▶ **REQUIRED WORK**
The expected output is the full set of entries, printed exactly, without pictures.

Screenshot grounding data:
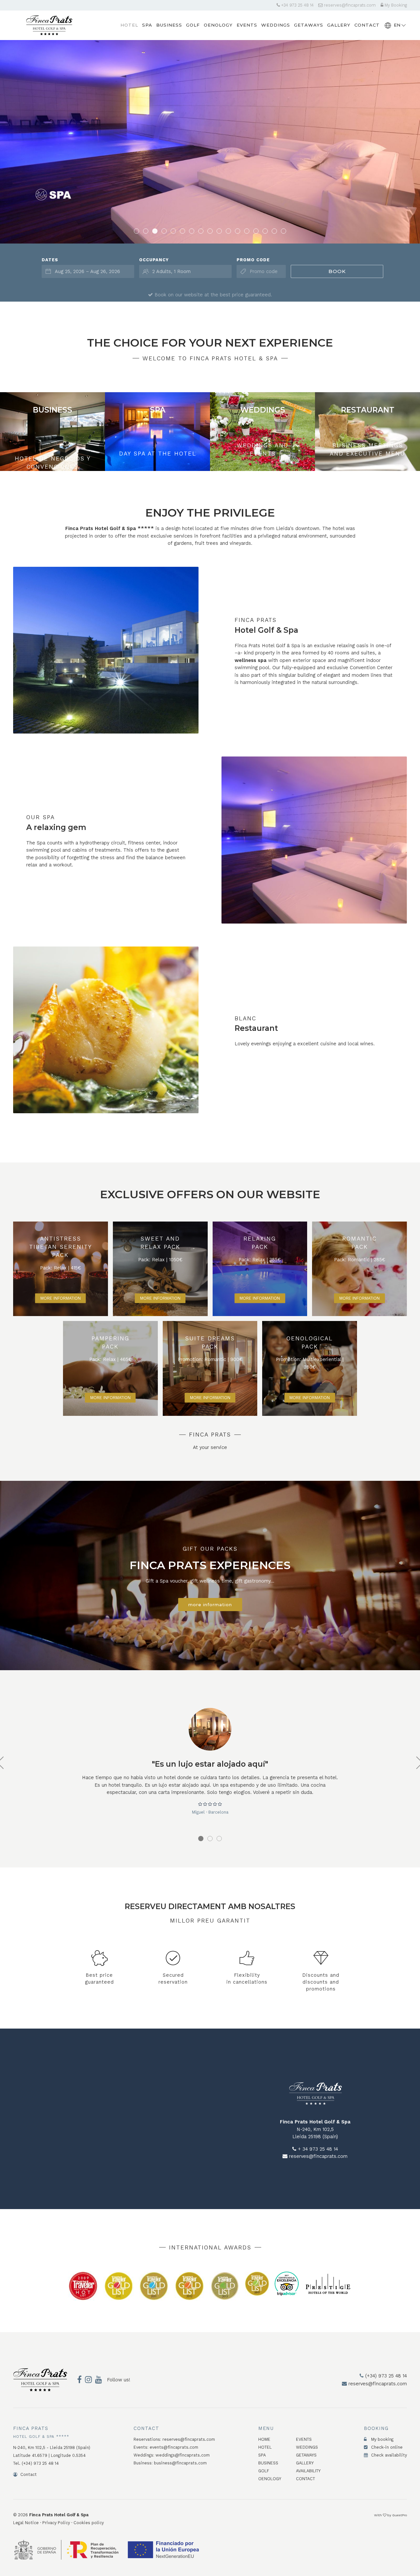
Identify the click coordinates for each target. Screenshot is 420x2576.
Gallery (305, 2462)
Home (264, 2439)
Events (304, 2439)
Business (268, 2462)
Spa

▶ **ANSWER BOX**
Identify the click coordinates for each target. Screenshot is 420x2576.
Gallery (305, 2462)
Home (264, 2439)
Events (304, 2439)
Business (268, 2462)
Spa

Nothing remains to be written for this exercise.